Moments before Luigi lit the match to burn down WA Salvage for the insurance money, his thoughts surely must have been of ‘legacy.’ As Australia’s primary and most recognizable prototype for migrants selling cheap stuff to skips, he had developed somewhat of a fan base. The blue singlet of destiny is not an honour bestowed upon the chest of just any Marco, Matteo or Steve-O. After all, with great power comes great responsibility.

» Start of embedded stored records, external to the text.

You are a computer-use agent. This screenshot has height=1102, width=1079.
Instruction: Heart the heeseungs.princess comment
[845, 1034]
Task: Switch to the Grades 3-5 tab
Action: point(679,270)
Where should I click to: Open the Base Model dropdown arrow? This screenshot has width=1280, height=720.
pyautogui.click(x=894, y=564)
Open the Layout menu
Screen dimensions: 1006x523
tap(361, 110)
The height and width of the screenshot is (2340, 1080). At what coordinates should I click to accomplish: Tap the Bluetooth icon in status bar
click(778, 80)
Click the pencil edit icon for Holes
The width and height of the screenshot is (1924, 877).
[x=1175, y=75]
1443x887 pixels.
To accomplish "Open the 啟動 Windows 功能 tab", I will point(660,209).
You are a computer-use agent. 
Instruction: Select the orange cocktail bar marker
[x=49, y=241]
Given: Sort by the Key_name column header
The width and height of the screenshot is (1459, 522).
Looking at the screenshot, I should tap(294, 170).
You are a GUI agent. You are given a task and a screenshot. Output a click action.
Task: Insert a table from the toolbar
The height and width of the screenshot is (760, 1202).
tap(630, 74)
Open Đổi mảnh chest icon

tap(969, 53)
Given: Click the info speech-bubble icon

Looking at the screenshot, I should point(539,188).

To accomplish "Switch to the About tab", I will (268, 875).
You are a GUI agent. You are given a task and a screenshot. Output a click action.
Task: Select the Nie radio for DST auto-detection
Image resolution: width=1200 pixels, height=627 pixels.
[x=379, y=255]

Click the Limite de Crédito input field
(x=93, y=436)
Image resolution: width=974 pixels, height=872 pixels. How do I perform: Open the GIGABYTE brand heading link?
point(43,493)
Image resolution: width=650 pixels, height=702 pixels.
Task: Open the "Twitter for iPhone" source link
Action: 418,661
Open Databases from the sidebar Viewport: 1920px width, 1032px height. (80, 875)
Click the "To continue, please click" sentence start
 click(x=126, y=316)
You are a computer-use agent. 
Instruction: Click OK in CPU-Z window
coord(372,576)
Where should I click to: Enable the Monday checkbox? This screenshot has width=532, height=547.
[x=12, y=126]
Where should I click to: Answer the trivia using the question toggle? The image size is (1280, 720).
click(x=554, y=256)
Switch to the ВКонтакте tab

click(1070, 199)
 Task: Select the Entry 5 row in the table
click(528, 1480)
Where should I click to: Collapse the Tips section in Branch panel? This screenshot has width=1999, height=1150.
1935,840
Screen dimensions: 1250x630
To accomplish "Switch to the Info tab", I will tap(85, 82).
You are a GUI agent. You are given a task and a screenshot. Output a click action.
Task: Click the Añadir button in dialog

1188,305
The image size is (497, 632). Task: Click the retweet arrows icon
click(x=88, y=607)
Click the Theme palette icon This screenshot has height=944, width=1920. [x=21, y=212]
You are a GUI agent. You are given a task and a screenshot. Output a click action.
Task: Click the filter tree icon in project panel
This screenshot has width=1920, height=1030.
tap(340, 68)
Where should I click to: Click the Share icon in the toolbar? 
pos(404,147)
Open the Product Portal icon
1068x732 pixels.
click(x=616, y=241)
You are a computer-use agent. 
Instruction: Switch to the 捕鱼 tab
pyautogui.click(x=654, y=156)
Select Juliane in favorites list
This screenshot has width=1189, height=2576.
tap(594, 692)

Enter Tony Gilati. Aka the Spud King. Aka Spudley Dudley. Swapping timber for fresh produce, a new Aussie icon emerged. But these are dark times for all potato men, padres. The Potato Marketing Corporation (PMC, yo) have threatened our Saint Galati with jail time for the heinous crime of selling too many potatoes. In a potato world run with an iron fist not seen since Nazi Germany, the mighty spud stud holds his ground. Rising from the soiled shadows of fascism, Tony arrived bearing an unmeasurable gift for single mothers, low-income earners, Portugese exchange students and the working class– a choice. Heaven forbid we get a choice.
Not content with upholding the rights of citizen’s to feed their families without taking out a second mortgage on their home ,the villainous dark sith Darth Barnett has attempted to strike down the potato menace with his light saber of bureaucracy and red tape. Petitions and memes ensue. In a perfect world, our savior Galati would have immediately received a better deal. Then be made named Potato Pope, his name hailed loudly in the streets, then have magnificent monumental structures built in his name and glorious image. Then, once a year during the annual Galati – Gras, Pope Tony would give a heart warming speech on the importance of the cheap potato and its importance to democracy atop the giant spud float of freedom. Obviously, our national anthem would need to be replaced by hot potato hot potato by the Wiggles. The original ones, not these new effeminate hipster Wiggles. I think this goes without saying.
Unfortunately, this goes much deeper than just potatoes. This is the nature of business and Australia’s governing bodies. Always watching, scheming, plotting, then dictating. Now before you start cussing me out for donning the tin foil mankini in front of the children (get bent, Mayor of Cottesloe, I’ll never pay your fine), let me explain. There’s a rather likely likeliness that you’re reading this on a computer either via FB or with FB open. You may find there’s a sponsored ad or seven lurking about your page, either in the guise of posts/statuses or in plain naked view. For arguments sake let’s say the first thing you read is ‘Lonely single grandmothers want to meet in your area!’ (a) You disgust me and (b) You are being watched. Not by single lonely grannies in your area (you wish mate) but by the powers that be, then targeted with advertising accordingly. Word to the wise, get a PVN or hide your laptop from gramps, if that’s your alibi. When Tony Galati fights for spuds he’s fighting for freedom. For you, and for your dirty, dirty Grandpa.
Next let’s take a little nostalgic journey to nearly a year ago and the whole data retention issue, because terrorism. Yay? Nay. Was nobody just a little curious at the timing of Aussies being sued over torrenting The Dallas Buyers Club (a landmark decision for shit films worldwide) and the data retention scheme? And surprise, surprise. The one internet provider who had been vocal on protecting consumer rights and internet privacy has been bought out. There’s nowhere to hide now, bill holders. You’re all going to jail for torrenting Game Of Thrones, forever. Meanwhile drug dealers, The Boston Bomber, stray dogs and the homeless will create their own dystopian society within our empty houses, wearing our suits, drinking our beer and sleeping with our wives. These are end times my friends. When Tony Galati fights for spuds he’s fighting for freedom.
This type of Big Brother dictatorship is not just restricted to your lounge room, oh no. Allocated seating in cinemas is destroying the souls of our children and hijacking their independence. I can teach my son to count by myself, Hoyts. Get your own son. Plus J7 is not even a real number. Nor a letter. It’s some kind of hybrid mutant symbol of suppression I refuse to bow to. Needless to say Blinky Bill was just not vegemite, so we sat where we wanted and left popcorn on the seats in protest, because that’s just how the Jakovich men roll. In our house, we promote creativity and freedom of thought. Except at bed time, obviously. Get upstairs. Lol, kids.